Cisplatin, Fluorouracil, and Docetaxel in Unresectable Head and Neck Cancer

Abstract

Phase 2 studies suggest that the standard regimen of cisplatin and fluorouracil (PF) plus docetaxel (TPF) improves outcomes in squamous-cell carcinoma of the head and neck. We compared TPF with PF as induction chemotherapy in patients with locoregionally advanced, unresectable disease. We randomly assigned eligible patients between the ages of 18 and 70 years who had stage III or stage IV disease and no distant metastases to receive either TPF (docetaxel and cisplatin, day 1; fluorouracil by continuous infusion, days 1 to 5) or PF every 3 weeks for four cycles.
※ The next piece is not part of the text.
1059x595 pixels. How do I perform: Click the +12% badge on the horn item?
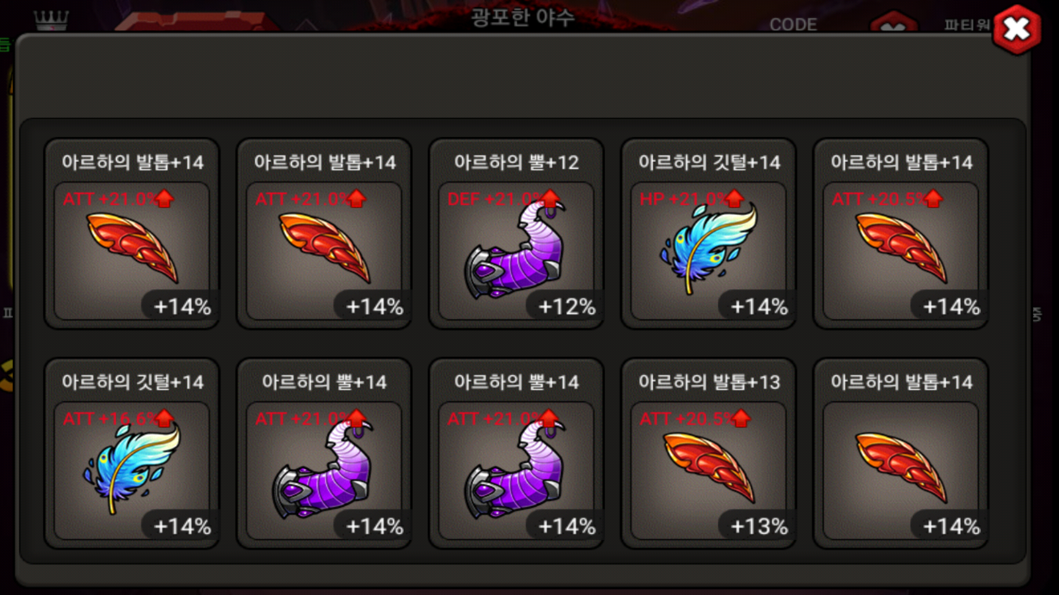pos(566,306)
Patients without progression of disease received radiotherapy within 4 to 7 weeks after completing chemotherapy. The primary end point was progression-free survival. A total of 358 patients underwent randomization, with 177 assigned to the TPF group and 181 to the PF group. At a median follow-up of 32.5 months, the median progression-free survival was 11.0 months in the TPF group and 8.2 months in the PF group (hazard ratio for disease progression or death in the TPF group, 0.72; P=0.007). Treatment with TPF resulted in a reduction in the risk of death of 27% (P=0.02), with a median overall survival of 18.8 months, as compared with 14.5 months in the PF group. There were more grade 3 or 4 events of leukopenia and neutropenia in the TPF group and more grade 3 or 4 events of thrombocytopenia, nausea, vomiting, stomatitis, and hearing loss in the PF group. The rates of death from toxic effects were 2.3% in the TPF group and 5.5% in the PF group. As compared with the standard regimen of cisplatin and fluorouracil, induction chemotherapy with the addition of docetaxel significantly improved progression-free and overall survival in patients with unresectable squamous-cell carcinoma of the head and neck. (ClinicalTrials.gov number, NCT00003888.)